Simplicity, Service, and the Discipline of Asking Why

Two grain silos on a farm, each displaying a portrait, representing silos in IT service management

Summary

Christian Nissen, lead editor of ITIL 4: Drive Stakeholder Value, argues that IT service management keeps building silos it later has to tear down, and has let service slide behind product. His remedy is to plan how any specialized team rejoins the organization at the moment it is created, and to treat service as part of the product rather than a wrapper on top. He holds that value is co-created across providers, that the consumer is too often left to integrate them, and that AI earns its place by building and connecting configuration rather than recording it after the fact. His advice to anyone entering the field is to learn the oldest basics first: languages, statistics, logic, and asking why before what.

Christian Nissen has spent about four decades in IT service management (ITSM), much of it shaping the best practice the rest of the field now works from, including a stint as lead editor of ITIL 4: Drive Stakeholder Value. In his Conversations with Giants interview with Roman Jouravlev, he argues that the industry keeps isolating capabilities it should be integrating, that in doing so it has drifted toward product and let service slide into the background, and that the skills most worth having are older and plainer than anyone entering the field expects.
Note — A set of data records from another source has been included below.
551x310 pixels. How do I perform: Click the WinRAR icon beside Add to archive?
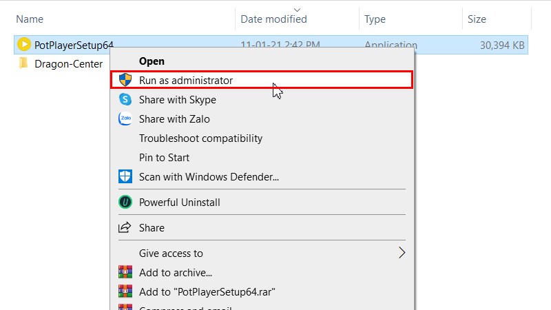tap(125, 272)
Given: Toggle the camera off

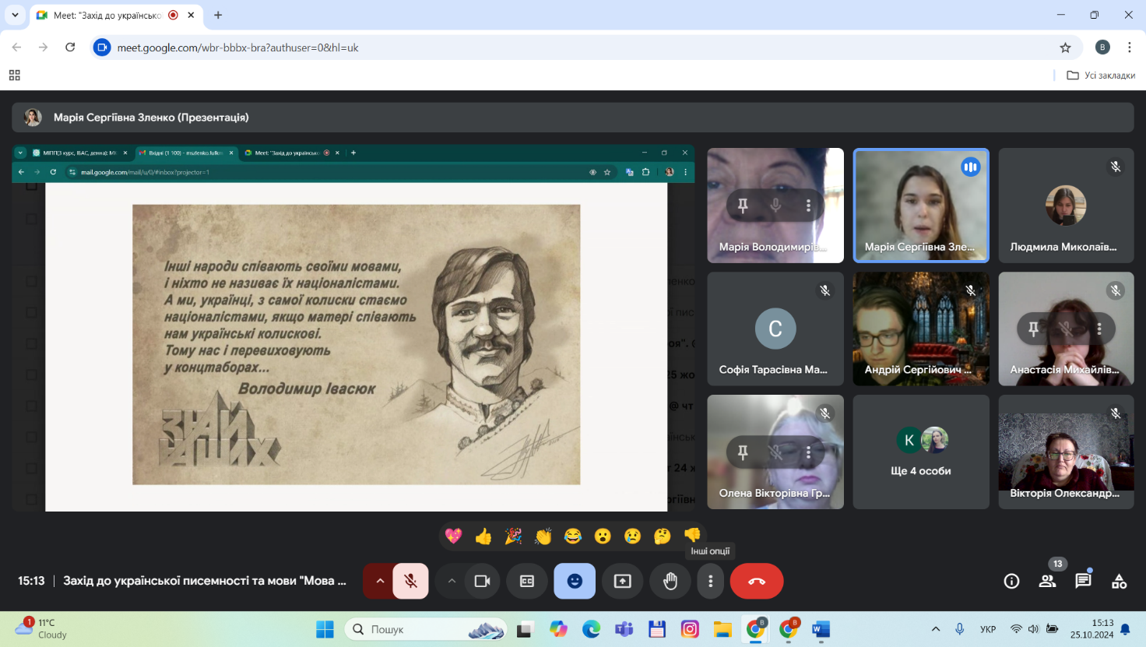Looking at the screenshot, I should tap(482, 582).
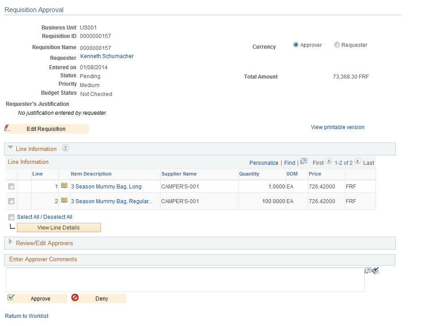Open item details with the book icon on line 1
Image resolution: width=428 pixels, height=326 pixels.
64,186
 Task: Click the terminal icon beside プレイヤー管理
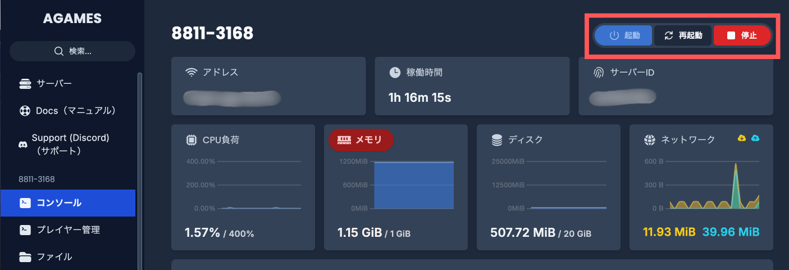(x=25, y=230)
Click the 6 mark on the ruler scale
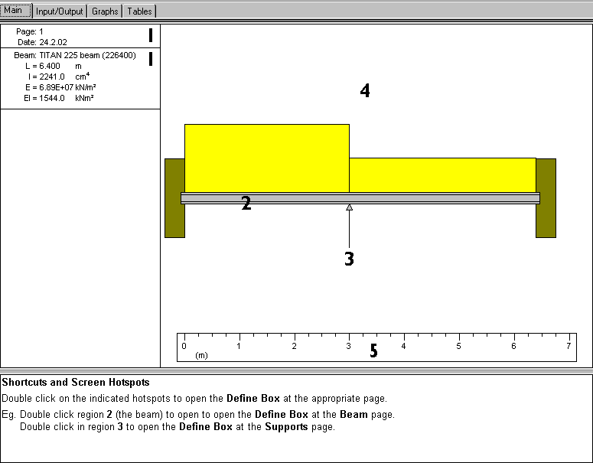The width and height of the screenshot is (593, 463). coord(513,346)
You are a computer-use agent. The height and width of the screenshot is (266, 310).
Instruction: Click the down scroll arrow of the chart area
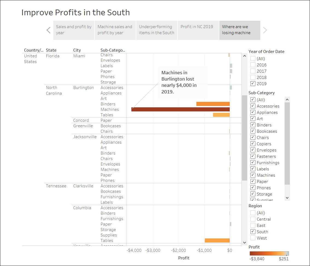pyautogui.click(x=244, y=243)
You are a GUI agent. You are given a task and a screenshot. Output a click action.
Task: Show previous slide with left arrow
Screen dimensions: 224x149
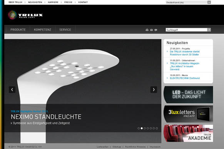(x=12, y=89)
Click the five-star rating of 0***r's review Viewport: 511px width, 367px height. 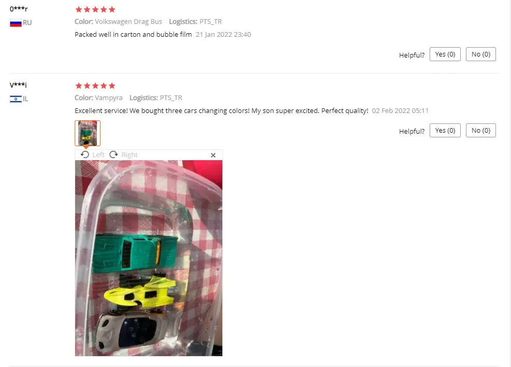95,9
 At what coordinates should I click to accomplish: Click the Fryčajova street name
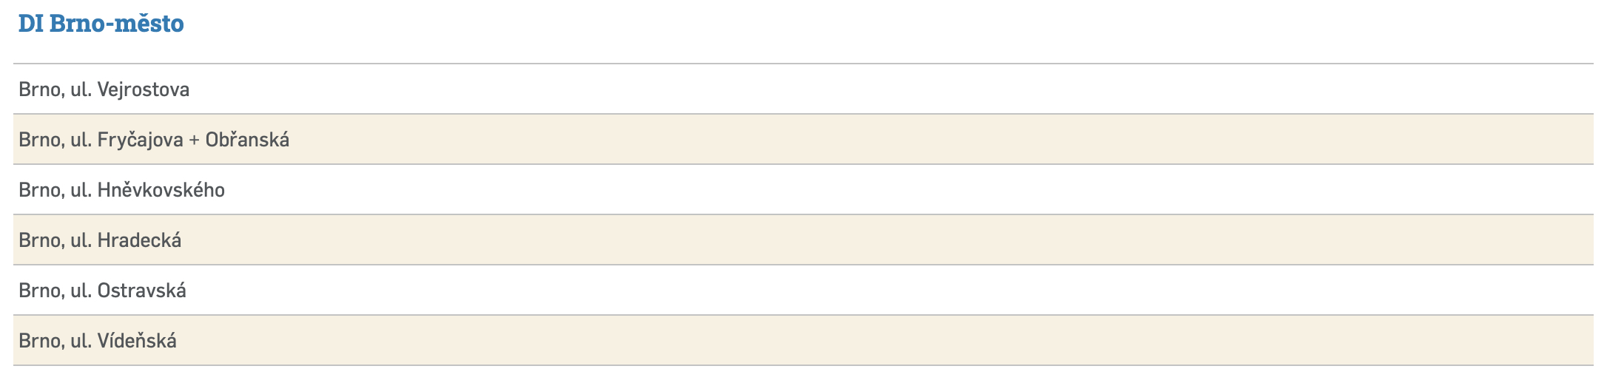140,140
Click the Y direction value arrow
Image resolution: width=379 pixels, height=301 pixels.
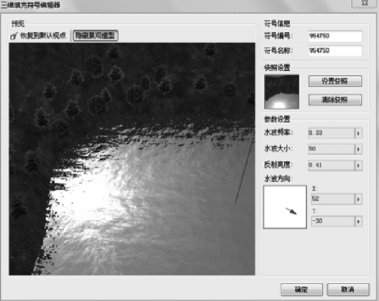[358, 221]
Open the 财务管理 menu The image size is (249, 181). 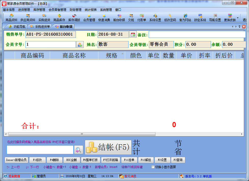(75, 10)
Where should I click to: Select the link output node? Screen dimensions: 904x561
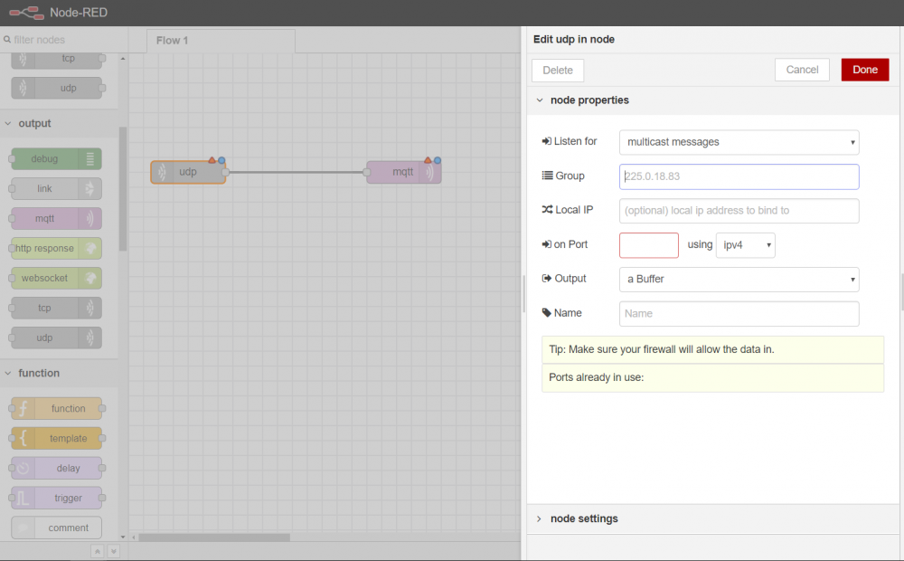56,189
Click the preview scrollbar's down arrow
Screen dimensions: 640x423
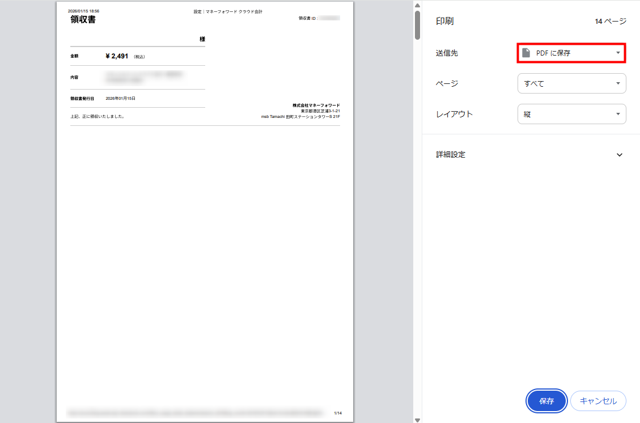tap(417, 419)
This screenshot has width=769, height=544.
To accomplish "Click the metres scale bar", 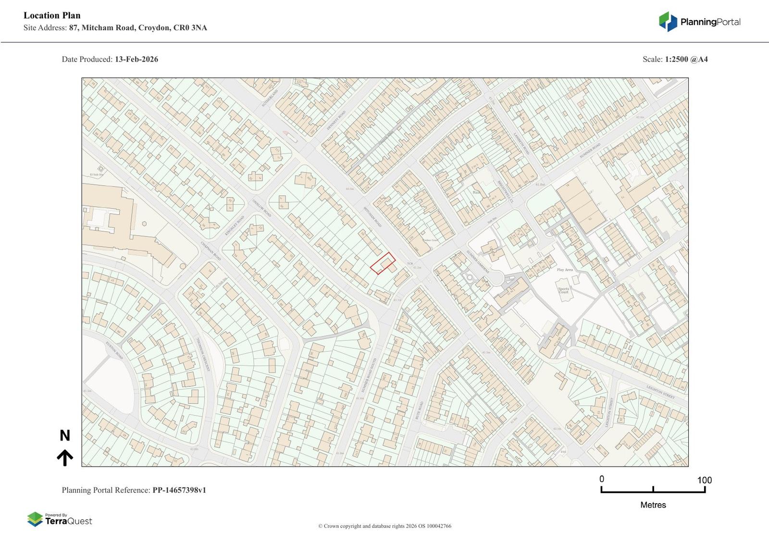I will [x=653, y=490].
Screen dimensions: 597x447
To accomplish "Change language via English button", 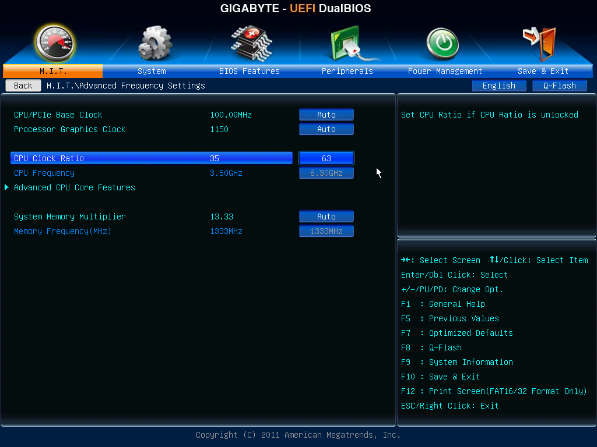I will pyautogui.click(x=498, y=86).
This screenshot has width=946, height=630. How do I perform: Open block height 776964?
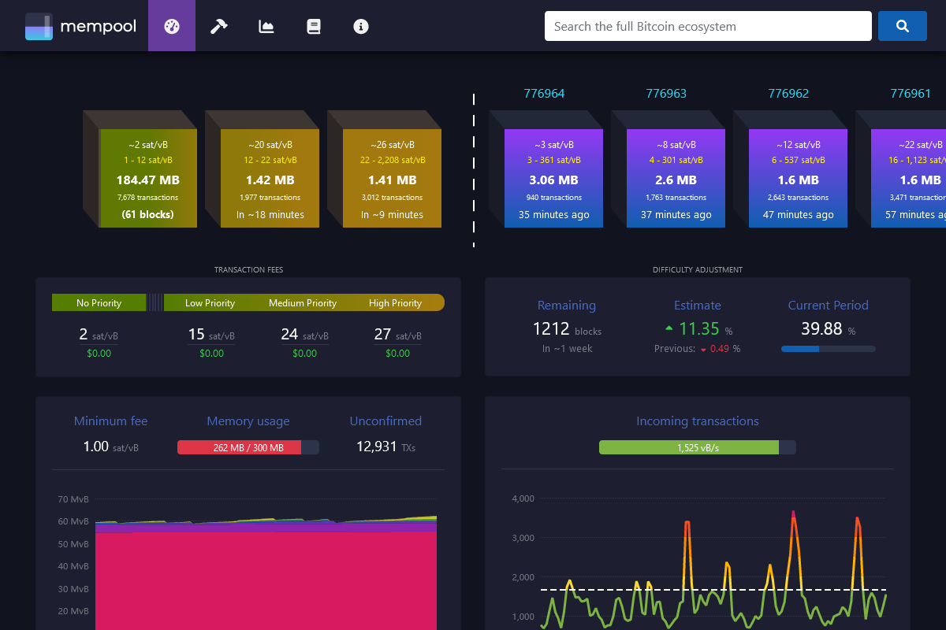544,93
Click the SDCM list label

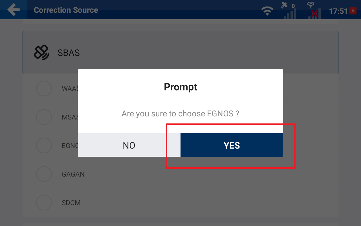tap(71, 203)
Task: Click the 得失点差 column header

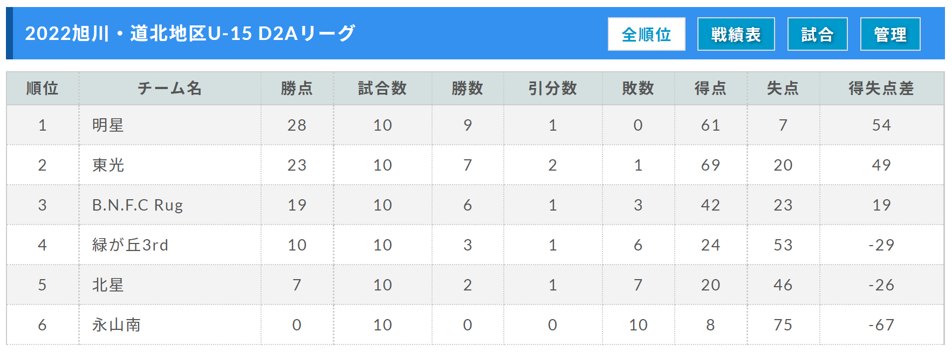Action: coord(881,88)
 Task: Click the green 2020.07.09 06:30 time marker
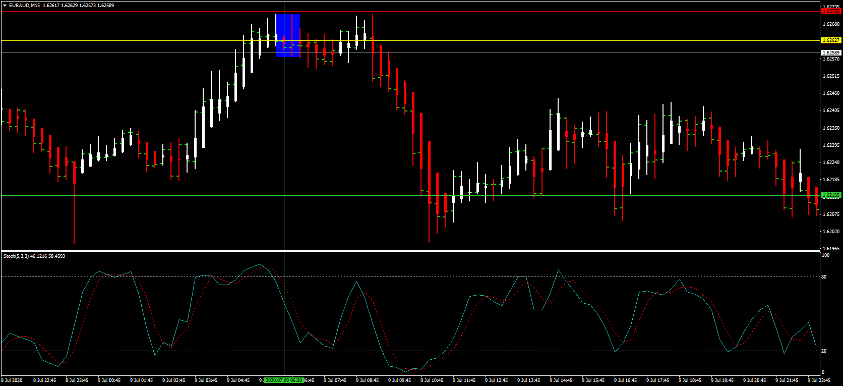pos(284,380)
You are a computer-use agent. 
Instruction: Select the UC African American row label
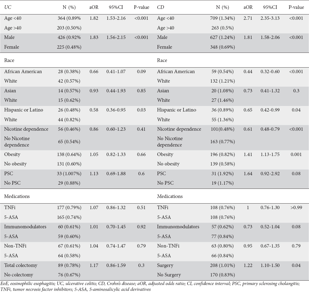click(23, 71)
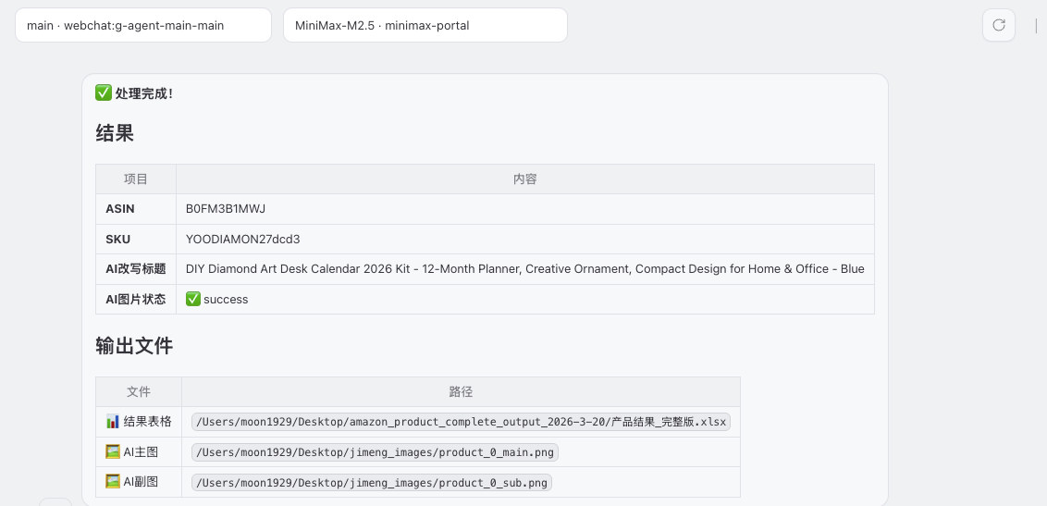This screenshot has width=1047, height=506.
Task: Click the picture icon next to AI副图
Action: pos(113,482)
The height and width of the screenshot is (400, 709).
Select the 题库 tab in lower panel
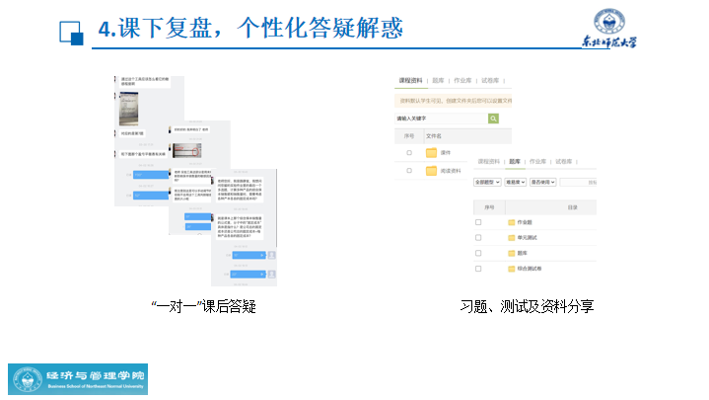pos(514,160)
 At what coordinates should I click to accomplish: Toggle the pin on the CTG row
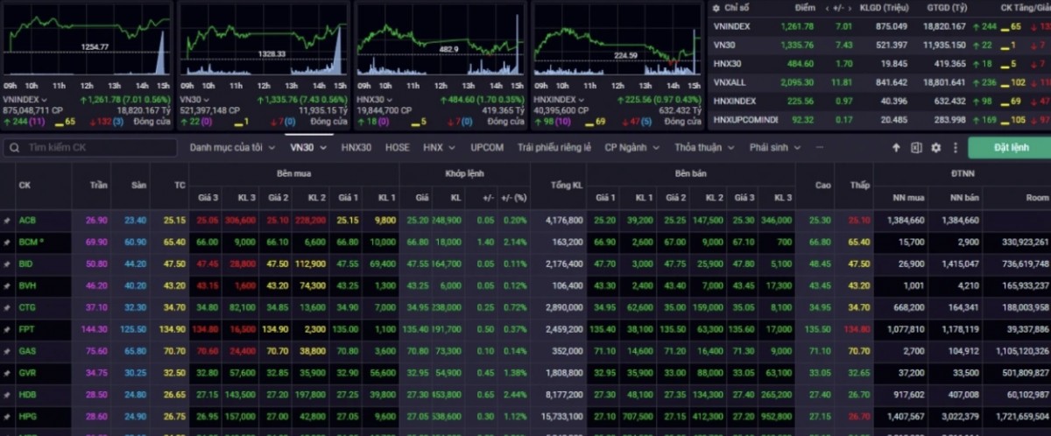(x=7, y=307)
When a specialism outlives its purpose

Much of the conversation circled a pattern that Mark Smalley sets out in his recent book, Organising XLA for Adaptability. A new capability earns its place by being specialized, given a dedicated team, office, or body of knowledge. As it matures, the cost of keeping it in its own box begins to outrun the benefit, and the sensible move is to integrate it back into the wider organization before that happens.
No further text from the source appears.